Something seemed immediately off in the massive flagstone driveway, and it wasn't the absence of cartwheeling, yodeling, or horse-riding suitors. For one, it was not, as expected, circular for convenient limo drop-off. It's probably why the producers never show the limos driving off after emptying their gorgeous contents and date cars are almost always pointed in the same direction with the driver's side farthest away from the 8,000-square-foot house. And it was also less shiny under the café string lights.
"That's because we didn't hose it down that night. We usually spray it for arrivals or whenever we are shooting in front of the house, because it makes the flagstone look prettier," explains Angelic Rutherford, the franchise's production designer, who sacrificed sparkle for safety when last week's record chilly temperatures made ice a plausible concern.
It is one of the tricks Rutherford and her team use to set the scene for romance and make the house, which she describes as "grandiose and gorgeous, but not so massive that it's uncomfortable," feel like home.

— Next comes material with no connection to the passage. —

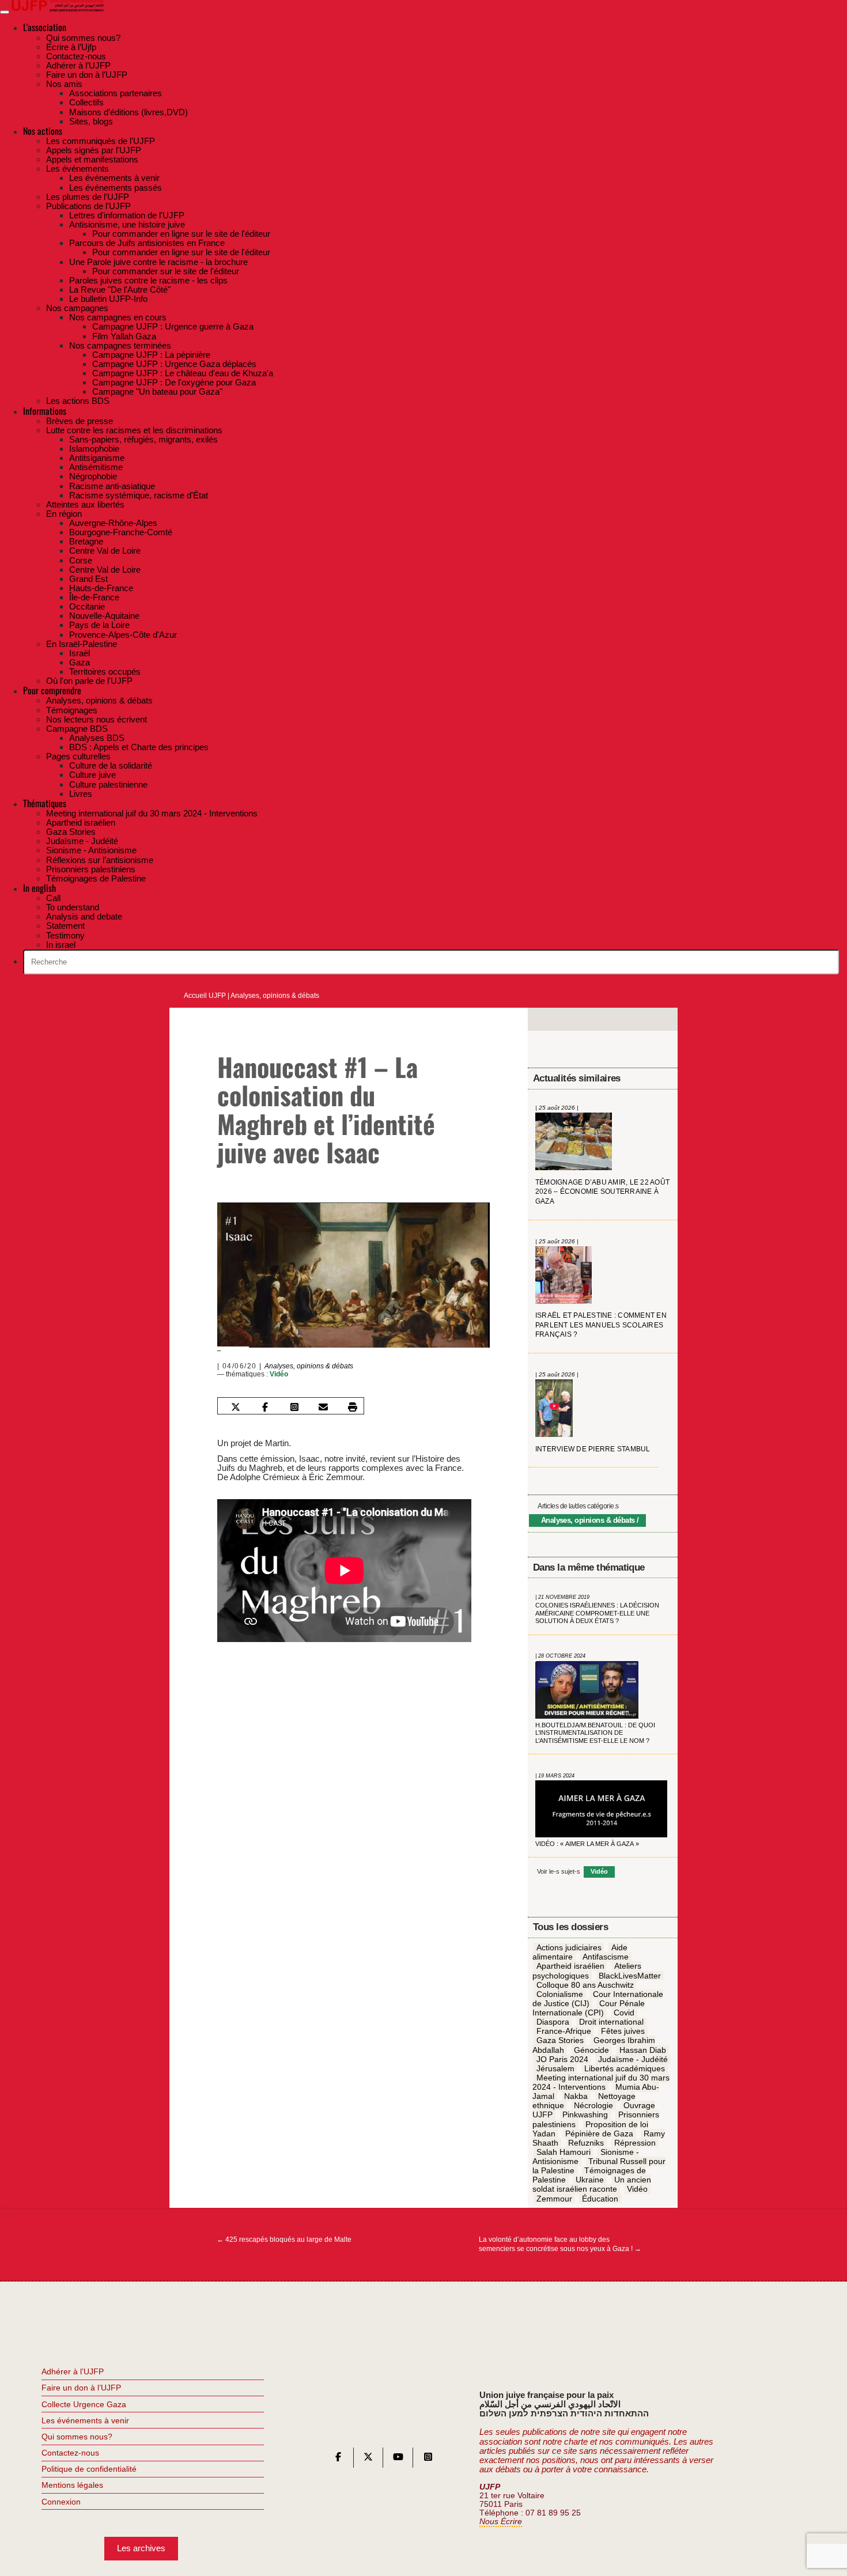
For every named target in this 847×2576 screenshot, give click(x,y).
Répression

"It's a real mansion but it's also a working set, and that means we have lights, cameras [everywhere except the bathrooms], and other technical equipment. For someone who is not used to it, all of that equipment can be pretty overwhelming and makes them uncomfortable and nervous and that takes them out of the element and reminds them they are on national TV," Rutherford says. "So we hide everything and build surrounds for lighting rigs."
Also in an effort to foster communication, group hangs, alliance building on the "Pad," and make-out sessions, they build giant pieces of custom outdoor furniture, like the 8-by-8 platform beds by the ornate saltwater pool. "They're built to create the perfect pods of conversation. We need them to be big enough to accommodate four or five girls talking and plush enough to curl up for a nap or kissing. It helps out the story, because it keeps people together and in conversation when other people are off on date."
It's easy to assume that is also why they switched from twin beds to bunk beds, but Rutherford says that change was made to give the temporary residents more space for luggage and getting ready in the three of six bedrooms used by contestants. (One room is set as the deliberation room for the "Bachelor" and "Bachelorette" and the voting room on the "Pad.") Beds are assigned on the first overnight stay (except on "Pad" where, fingers crossed, sharing is prayed for), although Rutherford says they don't tend to stick with the designations. Beds are also removed as eliminations occur and, in the interest of cleanliness, mattresses are replaced after every season. (Rutherford said that both of the property's hot tubs are "thoroughly disinfected" after each season as well, especially when an installment features Ed Swiderski's spa sex-capades.)
If these walls could talk, they'd tell you that there are at least 13 coats of paint on them. Sean Lowe's ladies lounged around kelly green walls. Every season has a new color palette. Dark saturated colors pop best on camera, and brighter patterns and colors are used when shooting occurs during the summer. Décor is replaced and paintings, some of which have been created by Rutherford herself, are changed. But dimmed lights, scented candles, and fresh flowers are a constant. Everything on the 10-acre property, which last sold for $1.7 million in 2010, according to Zillow.com, is matched to a season's vibe and color scheme from the dishes they eat off to the beach towels they lie on. Rutherford loves the order and outcome of the coordination, but it also has her and the crew living on pins and needles especially when a particularly sloppy drunk is on the loose.